During the Revolutionary War, several hundred Jews fought in the Continental Army, out of a total colonial Jewish population of about 3,000. The Jewish financier Haym Salomon was one of the main funders of the war, and Francis Salvador of South Carolina is believed to be its first Jewish casualty, scalped by Cherokee warriors in a militia skirmish in 1776.

During the Civil War, roughly 7,000 Jews fought for the Union and 3,000 for the Confederacy. The country’s first Jewish chaplain, Jacob Frankel, was appointed in 1862 when president Abraham Lincoln amended the law to allow for non-Christians to serve in the military for the first time.

Some 250,000 Jews served in the US military during World War I, many in the 77th “Statue of Liberty” Division known for its diverse makeup of New York City immigrants.

In World War II, more than 550,000 Jewish men and women fought against Germany — roughly 11% of the entire American Jewish population at the time — including many first-generation immigrants with relatives undergoing the Nazi genocide. Jewish soldiers were often among the first to enter concentration camps and interact with Yiddish-speaking survivors, as described in Rabbi Mayer Birnbaum’s autobiography from the period.

There is no official number for how many Orthodox Jews currently serve while observing Shabbat and kashrut, but estimates are as high as several hundred. Aleph delivers its quarterly magazine, The Jewish-American Warrior, to some 3,500 Jewish soldiers, helping to strengthen their sense of Jewish identity, Estrin said, and many more view it online.

The total estimated 15,000 Jewish soldiers in the US army is higher than the 12,135 IDF soldiers serving in Israel with US citizenship, tallied in a recent IDF report.

At Aleph’s recent convention, over 200 Jewish military chaplains, service members, and cadets gathered, including personnel from bases across the US, as well as from Spain, Germany, Japan, and Hawaii. Among them were 25 West Point cadets, representing nearly 20% of the academy’s 125 Jewish students, as well as cadets and personnel from the Naval Academy, Air Force Academy and Coast Guard Academy.

For many, the conference is a once-a-year opportunity to reconnect with old friends and traditions.

“Despite having many colleagues, co-workers and comrades, most of us find ourselves spiritually isolated in our military service,” said Chaplain Lt. Col.

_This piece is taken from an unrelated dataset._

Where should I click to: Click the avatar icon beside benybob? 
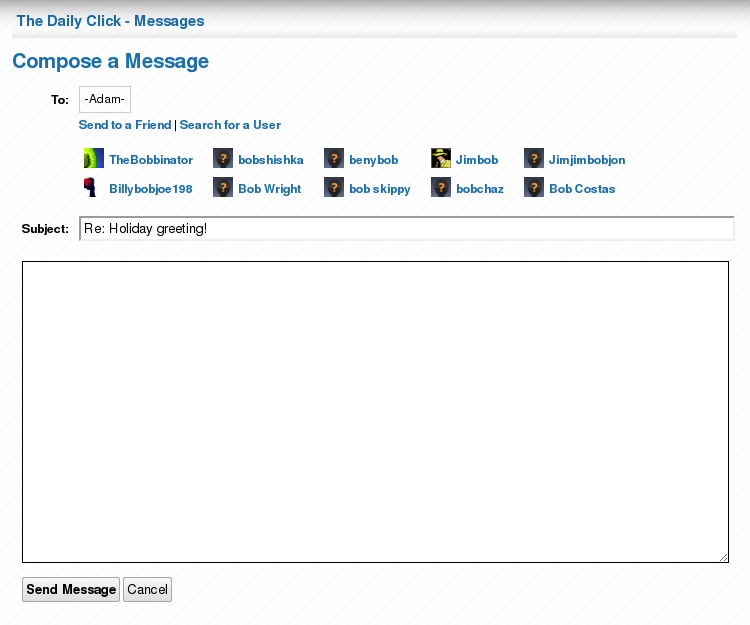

Joseph Friedman, deputy director of the Air National Guard Chaplain Corps at Joint Base Andrews in Maryland. “There is the incredible empowerment which comes from meaningfully reconnecting with old friends, sharing ‘war stories,’ best practices, our successes and our failures.”

A highlight of the event was when 102-year-old US Army Air Corps WWII veteran Harold Terens celebrated a belated bar mitzvah, putting on tefillin for the first time before Shabbat and being called up to the Torah.

“That was a particularly poignant moment that helped show the connection between the generations of Jewish soldiers,” Estrin said.

The key message for most was the importance of maintaining moral clarity and strength during times of spiritual difficulties.

“What I’ve learned is that the key is to be consistent in whatever you do,” said Esther, the Orthodox soldier serving in Airborne infantry. “People will notice if you don’t do the things you said are important to you. If you continue to fight for your values when things are difficult, you’ll earn a lot of respect.”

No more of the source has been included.